→ Problem: All of the data should be restated exactly as it stands.

☆ ☆ ☆ ☆ ☆

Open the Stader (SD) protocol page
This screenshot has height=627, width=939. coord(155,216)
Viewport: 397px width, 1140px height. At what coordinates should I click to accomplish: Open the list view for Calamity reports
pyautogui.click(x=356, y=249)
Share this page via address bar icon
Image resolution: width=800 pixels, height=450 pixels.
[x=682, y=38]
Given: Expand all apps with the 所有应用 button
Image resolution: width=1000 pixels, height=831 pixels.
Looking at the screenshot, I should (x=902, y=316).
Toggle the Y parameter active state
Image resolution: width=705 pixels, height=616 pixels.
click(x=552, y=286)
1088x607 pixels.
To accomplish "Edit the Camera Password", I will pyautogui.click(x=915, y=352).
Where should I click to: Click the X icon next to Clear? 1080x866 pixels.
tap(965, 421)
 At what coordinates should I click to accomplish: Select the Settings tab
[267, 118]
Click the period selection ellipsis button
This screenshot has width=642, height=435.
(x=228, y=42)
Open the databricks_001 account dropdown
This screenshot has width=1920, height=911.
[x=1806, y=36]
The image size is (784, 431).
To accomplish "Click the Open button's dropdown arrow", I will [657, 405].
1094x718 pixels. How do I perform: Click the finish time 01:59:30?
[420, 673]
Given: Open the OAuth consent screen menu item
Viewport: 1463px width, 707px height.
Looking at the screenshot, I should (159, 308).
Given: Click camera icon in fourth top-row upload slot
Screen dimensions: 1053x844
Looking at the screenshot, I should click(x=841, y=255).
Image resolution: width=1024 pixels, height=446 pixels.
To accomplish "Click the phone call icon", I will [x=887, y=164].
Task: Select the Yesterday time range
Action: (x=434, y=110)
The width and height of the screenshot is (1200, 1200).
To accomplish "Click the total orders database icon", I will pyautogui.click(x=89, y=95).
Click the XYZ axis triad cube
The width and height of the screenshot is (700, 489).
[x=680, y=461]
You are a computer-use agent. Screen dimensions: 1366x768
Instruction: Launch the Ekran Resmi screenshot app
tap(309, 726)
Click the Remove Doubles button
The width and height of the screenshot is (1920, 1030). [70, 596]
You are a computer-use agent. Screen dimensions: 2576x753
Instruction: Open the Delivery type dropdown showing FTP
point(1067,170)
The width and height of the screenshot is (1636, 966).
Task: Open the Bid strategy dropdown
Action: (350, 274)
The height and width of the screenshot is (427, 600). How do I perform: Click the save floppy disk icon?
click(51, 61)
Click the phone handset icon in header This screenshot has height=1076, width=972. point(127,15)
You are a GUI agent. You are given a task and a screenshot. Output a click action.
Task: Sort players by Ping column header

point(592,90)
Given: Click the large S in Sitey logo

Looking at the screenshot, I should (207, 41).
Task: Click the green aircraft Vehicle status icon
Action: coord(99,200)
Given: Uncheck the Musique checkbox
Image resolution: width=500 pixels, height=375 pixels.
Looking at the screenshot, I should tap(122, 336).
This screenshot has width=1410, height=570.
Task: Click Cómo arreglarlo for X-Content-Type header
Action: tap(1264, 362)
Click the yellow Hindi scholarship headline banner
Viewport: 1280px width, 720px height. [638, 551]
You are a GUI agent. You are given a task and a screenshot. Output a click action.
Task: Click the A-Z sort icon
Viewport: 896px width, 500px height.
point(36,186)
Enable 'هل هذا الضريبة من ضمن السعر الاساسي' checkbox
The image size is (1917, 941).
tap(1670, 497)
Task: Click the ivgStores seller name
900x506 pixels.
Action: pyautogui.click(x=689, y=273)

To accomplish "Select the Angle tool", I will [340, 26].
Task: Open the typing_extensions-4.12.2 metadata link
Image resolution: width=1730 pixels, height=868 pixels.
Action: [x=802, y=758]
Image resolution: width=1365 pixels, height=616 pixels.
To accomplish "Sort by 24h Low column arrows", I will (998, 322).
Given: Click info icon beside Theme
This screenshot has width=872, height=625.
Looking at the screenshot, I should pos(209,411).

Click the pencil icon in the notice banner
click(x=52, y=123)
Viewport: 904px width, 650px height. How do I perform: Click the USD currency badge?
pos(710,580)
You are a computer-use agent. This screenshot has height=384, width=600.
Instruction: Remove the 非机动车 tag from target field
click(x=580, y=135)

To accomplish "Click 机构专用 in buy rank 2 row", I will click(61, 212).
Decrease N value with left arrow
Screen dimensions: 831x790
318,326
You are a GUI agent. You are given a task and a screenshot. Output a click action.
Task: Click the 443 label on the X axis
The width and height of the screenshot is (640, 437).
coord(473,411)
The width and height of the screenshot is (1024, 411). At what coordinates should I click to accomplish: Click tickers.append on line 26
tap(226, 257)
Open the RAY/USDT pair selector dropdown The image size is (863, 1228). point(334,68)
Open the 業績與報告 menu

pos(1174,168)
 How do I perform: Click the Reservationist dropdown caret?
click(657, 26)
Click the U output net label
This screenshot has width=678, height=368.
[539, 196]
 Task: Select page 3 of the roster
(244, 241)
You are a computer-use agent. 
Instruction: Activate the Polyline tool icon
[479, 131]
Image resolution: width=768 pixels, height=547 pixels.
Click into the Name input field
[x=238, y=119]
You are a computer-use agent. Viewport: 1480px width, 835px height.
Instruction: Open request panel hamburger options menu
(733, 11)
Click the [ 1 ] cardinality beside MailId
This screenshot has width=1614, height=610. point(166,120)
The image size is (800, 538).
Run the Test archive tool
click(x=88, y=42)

☆ ☆ ☆ ☆ ☆

→ Completed exercise:
Open the Stader (SD) protocol page
This screenshot has height=627, width=939. coord(155,216)
Viewport: 397px width, 1140px height. At what coordinates should I click to accomplish: Open the list view for Calamity reports
pyautogui.click(x=356, y=249)
Share this page via address bar icon
Image resolution: width=800 pixels, height=450 pixels.
[x=682, y=38]
Given: Expand all apps with the 所有应用 button
Image resolution: width=1000 pixels, height=831 pixels.
Looking at the screenshot, I should (x=902, y=316).
Toggle the Y parameter active state
Image resolution: width=705 pixels, height=616 pixels.
click(x=552, y=286)
1088x607 pixels.
To accomplish "Edit the Camera Password", I will pyautogui.click(x=915, y=352).
Where should I click to: Click the X icon next to Clear? 1080x866 pixels.
tap(965, 421)
 At what coordinates should I click to accomplish: Select the Settings tab
[267, 118]
Click the period selection ellipsis button
This screenshot has width=642, height=435.
(x=228, y=42)
Open the databricks_001 account dropdown
This screenshot has width=1920, height=911.
[x=1806, y=36]
The image size is (784, 431).
To accomplish "Click the Open button's dropdown arrow", I will [657, 405].
1094x718 pixels. How do I perform: Click the finish time 01:59:30?
[420, 673]
Given: Open the OAuth consent screen menu item
Viewport: 1463px width, 707px height.
Looking at the screenshot, I should (159, 308).
Given: Click camera icon in fourth top-row upload slot
Screen dimensions: 1053x844
Looking at the screenshot, I should click(x=841, y=255).
Image resolution: width=1024 pixels, height=446 pixels.
To accomplish "Click the phone call icon", I will [x=887, y=164].
Task: Select the Yesterday time range
Action: (x=434, y=110)
The width and height of the screenshot is (1200, 1200).
To accomplish "Click the total orders database icon", I will pyautogui.click(x=89, y=95).
Click the XYZ axis triad cube
The width and height of the screenshot is (700, 489).
[x=680, y=461]
You are a computer-use agent. Screen dimensions: 1366x768
Instruction: Launch the Ekran Resmi screenshot app
tap(309, 726)
Click the Remove Doubles button
The width and height of the screenshot is (1920, 1030). [70, 596]
You are a computer-use agent. Screen dimensions: 2576x753
Instruction: Open the Delivery type dropdown showing FTP
point(1067,170)
The width and height of the screenshot is (1636, 966).
Task: Open the Bid strategy dropdown
Action: (350, 274)
The height and width of the screenshot is (427, 600). How do I perform: Click the save floppy disk icon?
click(51, 61)
Click the phone handset icon in header This screenshot has height=1076, width=972. point(127,15)
You are a GUI agent. You are given a task and a screenshot. Output a click action.
Task: Sort players by Ping column header

point(592,90)
Given: Click the large S in Sitey logo

Looking at the screenshot, I should (207, 41).
Task: Click the green aircraft Vehicle status icon
Action: coord(99,200)
Given: Uncheck the Musique checkbox
Image resolution: width=500 pixels, height=375 pixels.
Looking at the screenshot, I should tap(122, 336).
This screenshot has width=1410, height=570.
Task: Click Cómo arreglarlo for X-Content-Type header
Action: tap(1264, 362)
Click the yellow Hindi scholarship headline banner
Viewport: 1280px width, 720px height. [638, 551]
You are a GUI agent. You are given a task and a screenshot. Output a click action.
Task: Click the A-Z sort icon
Viewport: 896px width, 500px height.
point(36,186)
Enable 'هل هذا الضريبة من ضمن السعر الاساسي' checkbox
The image size is (1917, 941).
tap(1670, 497)
Task: Click the ivgStores seller name
900x506 pixels.
Action: pyautogui.click(x=689, y=273)

To accomplish "Select the Angle tool", I will [340, 26].
Task: Open the typing_extensions-4.12.2 metadata link
Image resolution: width=1730 pixels, height=868 pixels.
Action: [x=802, y=758]
Image resolution: width=1365 pixels, height=616 pixels.
To accomplish "Sort by 24h Low column arrows", I will (998, 322).
Given: Click info icon beside Theme
This screenshot has width=872, height=625.
Looking at the screenshot, I should pos(209,411).

Click the pencil icon in the notice banner
click(x=52, y=123)
Viewport: 904px width, 650px height. How do I perform: Click the USD currency badge?
pos(710,580)
You are a computer-use agent. This screenshot has height=384, width=600.
Instruction: Remove the 非机动车 tag from target field
click(x=580, y=135)

To accomplish "Click 机构专用 in buy rank 2 row", I will click(61, 212).
Decrease N value with left arrow
Screen dimensions: 831x790
318,326
You are a GUI agent. You are given a task and a screenshot. Output a click action.
Task: Click the 443 label on the X axis
The width and height of the screenshot is (640, 437).
coord(473,411)
The width and height of the screenshot is (1024, 411). At what coordinates should I click to accomplish: Click tickers.append on line 26
tap(226, 257)
Open the RAY/USDT pair selector dropdown The image size is (863, 1228). point(334,68)
Open the 業績與報告 menu

pos(1174,168)
 How do I perform: Click the Reservationist dropdown caret?
click(657, 26)
Click the U output net label
This screenshot has width=678, height=368.
[539, 196]
 Task: Select page 3 of the roster
(244, 241)
You are a computer-use agent. 
Instruction: Activate the Polyline tool icon
[479, 131]
Image resolution: width=768 pixels, height=547 pixels.
Click into the Name input field
[x=238, y=119]
You are a computer-use agent. Viewport: 1480px width, 835px height.
Instruction: Open request panel hamburger options menu
(733, 11)
Click the [ 1 ] cardinality beside MailId
This screenshot has width=1614, height=610. point(166,120)
The image size is (800, 538).
Run the Test archive tool
click(x=88, y=42)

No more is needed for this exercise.